Paul Rusesabagina était poursuivi pour son soutien au Front de Libération Nationale (FLN), groupe rebelle accusé d’avoir mené des attaques meurtrières au Rwanda en 2018 et 2019. La Belgique par la voix de sa Vice-Première Ministre et Ministre des Affaires étrangères, Sophie Wilmès, estime que Paul Rusesabagina n’a pas bénéficié d’un procès juste et équitable. 

Cette déclaration “reflète le mépris dont fait preuve le gouvernement du Royaume de Belgique envers le système judiciaire rwandais depuis le début de ce procès, malgré la contribution importante des institutions belges compétentes à l’instruction de cette affaire”, indique la diplomatie rwandaise dans un communiqué.

“Pour cette raison, une réunion bilatérale prévue au niveau ministériel, en marge de l’Assemblée Générale des Nations Unies à New York, n’aura plus lieu. Cependant, le gouvernement rwandais reste prêt à accueillir au Rwanda le Vice-Premier Ministre et Ministre des Affaires Etrangères de Belgique à un moment opportun pour poursuivre le dialogue entre les deux pays”, indique en partie le communiqué qui poursuit en disant que les victimes des actes terroristes du FLN “ont autant droit à la justice que M. Rusesabagina et ses coaccusés”.

Dans sa réaction après le verdict, Sophie Wilmmès dit : “À l’aboutissement de cette procédure judiciaire et malgré les appels répétés de la Belgique à ce sujet, force est de constater que M. Rusesabagina n’a pas bénéficié d’un procès juste et équitable ; particulièrement en ce qui concerne les droits de la défense. La présomption d’innocence n’a pas été respectée non plus. Ces éléments de facto remettent en question le procès et le jugement”.

Sophie Wilmmès ajoute qu’un entretien avec le Ministre rwandais, Vincent Biruta, est prévu à New-York cette semaine, en marge de l’Assemblée Générale des Nations Unies. “En attendant, la Belgique reste en contact étroit avec M. Rusesabagina”, conclu le communiqué.

La vie en rose(tenue des prisonniers au Rwanda). Le cauchemar de Paul Rusesabagina

Les Etats-Unis, qui ont décerné à Paul Rusesabagina la médaille présidentielle de la liberté en 2005, se sont dit aussi “préoccupés” par cette condamnation. Washington craint que Paul Rusesabagina,-qui détient un permis de résidence permanente aux Etats-Unis-, n’ait pas bénéficié d’un procès équitable.  “L’absence de garanties d’un procès juste remet en cause l’équité du verdict”, a indiqué  le porte-parole de la diplomatie américaine Ned Price.

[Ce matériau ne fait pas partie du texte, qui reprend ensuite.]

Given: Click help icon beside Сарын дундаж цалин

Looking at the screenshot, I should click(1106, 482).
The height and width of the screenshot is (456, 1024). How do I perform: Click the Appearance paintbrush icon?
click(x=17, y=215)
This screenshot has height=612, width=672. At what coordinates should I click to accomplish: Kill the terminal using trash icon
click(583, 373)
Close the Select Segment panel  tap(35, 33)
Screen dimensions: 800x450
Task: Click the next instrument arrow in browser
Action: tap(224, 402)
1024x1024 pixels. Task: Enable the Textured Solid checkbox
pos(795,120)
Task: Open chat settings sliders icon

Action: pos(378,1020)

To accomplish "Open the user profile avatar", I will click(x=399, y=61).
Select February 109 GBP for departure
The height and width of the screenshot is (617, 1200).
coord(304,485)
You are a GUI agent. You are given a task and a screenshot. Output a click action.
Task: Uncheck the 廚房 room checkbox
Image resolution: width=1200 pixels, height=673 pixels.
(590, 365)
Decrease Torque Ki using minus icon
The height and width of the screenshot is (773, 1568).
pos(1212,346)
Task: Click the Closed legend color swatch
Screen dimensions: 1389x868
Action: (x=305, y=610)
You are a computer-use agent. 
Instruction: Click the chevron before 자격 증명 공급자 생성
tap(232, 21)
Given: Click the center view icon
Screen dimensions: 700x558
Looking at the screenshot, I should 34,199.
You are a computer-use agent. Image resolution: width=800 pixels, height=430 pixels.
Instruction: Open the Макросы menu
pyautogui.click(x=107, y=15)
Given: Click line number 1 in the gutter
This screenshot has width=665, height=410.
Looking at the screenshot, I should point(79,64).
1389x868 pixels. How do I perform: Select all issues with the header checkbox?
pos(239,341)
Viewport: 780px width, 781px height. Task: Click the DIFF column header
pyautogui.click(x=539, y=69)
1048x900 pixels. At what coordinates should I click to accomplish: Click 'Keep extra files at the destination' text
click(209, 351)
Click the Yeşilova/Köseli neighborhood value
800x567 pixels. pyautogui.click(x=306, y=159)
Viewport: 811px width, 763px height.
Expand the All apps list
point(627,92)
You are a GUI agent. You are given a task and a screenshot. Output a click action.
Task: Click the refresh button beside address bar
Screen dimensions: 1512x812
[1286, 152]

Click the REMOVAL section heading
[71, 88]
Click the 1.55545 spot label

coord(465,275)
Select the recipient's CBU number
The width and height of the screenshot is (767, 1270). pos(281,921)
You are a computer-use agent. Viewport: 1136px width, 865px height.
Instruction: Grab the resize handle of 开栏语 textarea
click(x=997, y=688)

Paul Rusesabagina dispose d’une notoriété mondiale depuis qu’un long-métrage hollywoodien – Hôtel Rwanda – a mis en lumière son action lors du génocide des Tutsi du Rwanda en 1994. Selon le film, Paul Rusesabagina a sauvé la vie de plus de 1.200 personnes qui s’étaient réfugiés à l’Hôtel des Milles Collines à Kigali dont il était le gérant intérimaire en usant de son influence auprès des miliciens génocidaires. Mais le gouvernement rwandais conteste l’histoire de Paul Rusesabagina telle que présentée dans le film “Hôtel Rwanda” et l’accuse d’imposture.

Le 31 août, Paul Rusesabagina avait été présenté par la police menotté à Kigali alors qu’il vivait en exil depuis 1996 aux États-Unis et en Belgique. Les autorités rwandaises avaient alors affirmé qu’il était retourné de son propre chef au Rwanda. Ses soutiens avaient pour leur part affirmé que l’opposant avait été enlevé au cours d’un voyage à Dubaï, estimant qu’il ne serait jamais retourné de lui-même au Rwanda où il se savait activement recherché.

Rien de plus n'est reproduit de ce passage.